◆ TEXT SECTION ◆
====================

Studio album by We Butter the Bread with Butter
- Released: 22 May 2015
- Recorded: 2013–2014
- Genre: Deathcore; metalcore; electronicore;
- Length: 35:56
- Language: German, English
- Label: AFM
- Producer: Marcel Neumann

We Butter the Bread with Butter chronology
| Goldkinder (2013) | Wieder geil! (2015) | Das Album (2021) |

= Wieder geil! =

2015 studio album by We Butter the Bread with Butter

Wieder geil! (German for "horny again!") is the fourth studio album by German metalcore band We Butter the Bread with Butter, released on 22 May 2015 by AFM Records. It is also their final release to feature lead vocalist Paul Bartzsch, though original vocalist Tobias Schultka would later reunite with the band in 2019.

====================

◆ DATA SHOWN ◆
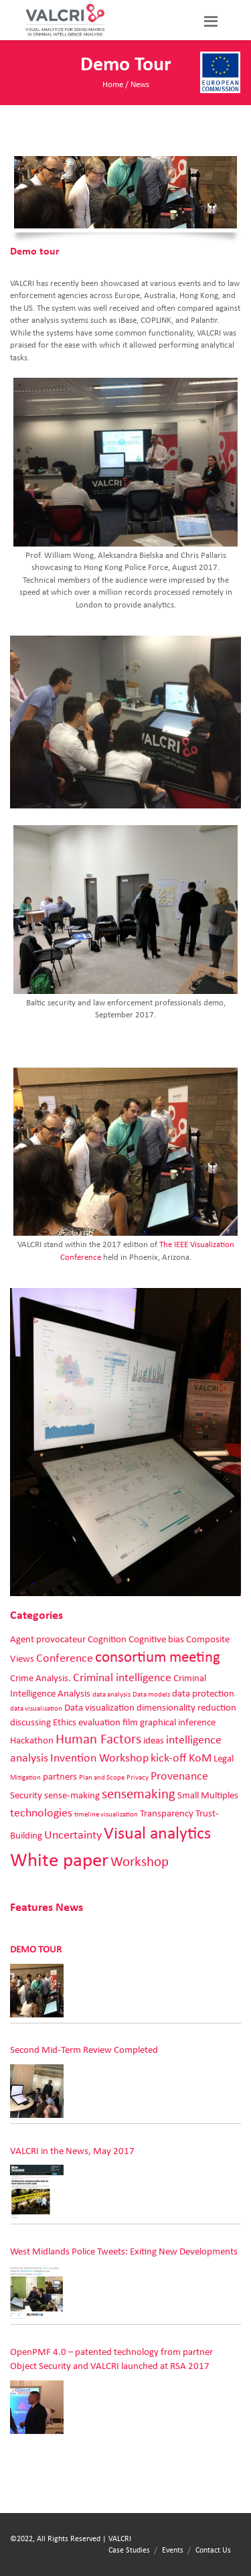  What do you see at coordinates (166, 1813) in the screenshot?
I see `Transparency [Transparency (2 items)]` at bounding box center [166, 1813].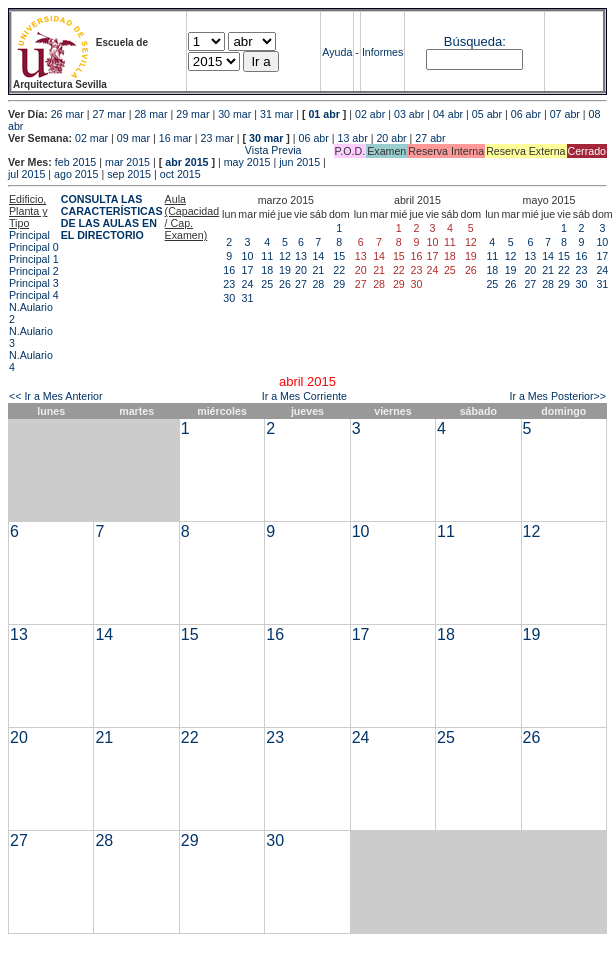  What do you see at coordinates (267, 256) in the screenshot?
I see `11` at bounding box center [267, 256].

====================

Continue the article on the album Wieder geil! from the point where it stops.

◆ THE REPLY ◆
Professional ratings
Review scores
| Source | Rating |
| Ultimate Guitar Archive | 6.7/10 |

== Track listing ==

| No. | Title | Length |
|---|---|---|
| 1. | "Ich mach was mit Medien" | 3:05 |
| 2. | "Exorzist" | 4:04 |
| 3. | "Anarchy" | 4:01 |
| 4. | "Berlin, Berlin!" | 3:59 |
| 5. | "Bang Bang Bang" | 2:26 |
| 6. | "Gib mir Mehr" | 4:13 |
| 7. | "Rockstar" | 3:30 |
| 8. | "Thug Life" | 3:03 |
| 9. | "Warum lieben wir nicht Mehr" | 4:06 |
| 10. | "Zombiebitch" | 3:29 |
| Total length: |  | 35:56 |

== Credits ==
Writing, performance and production credits are adapted from the album liner notes.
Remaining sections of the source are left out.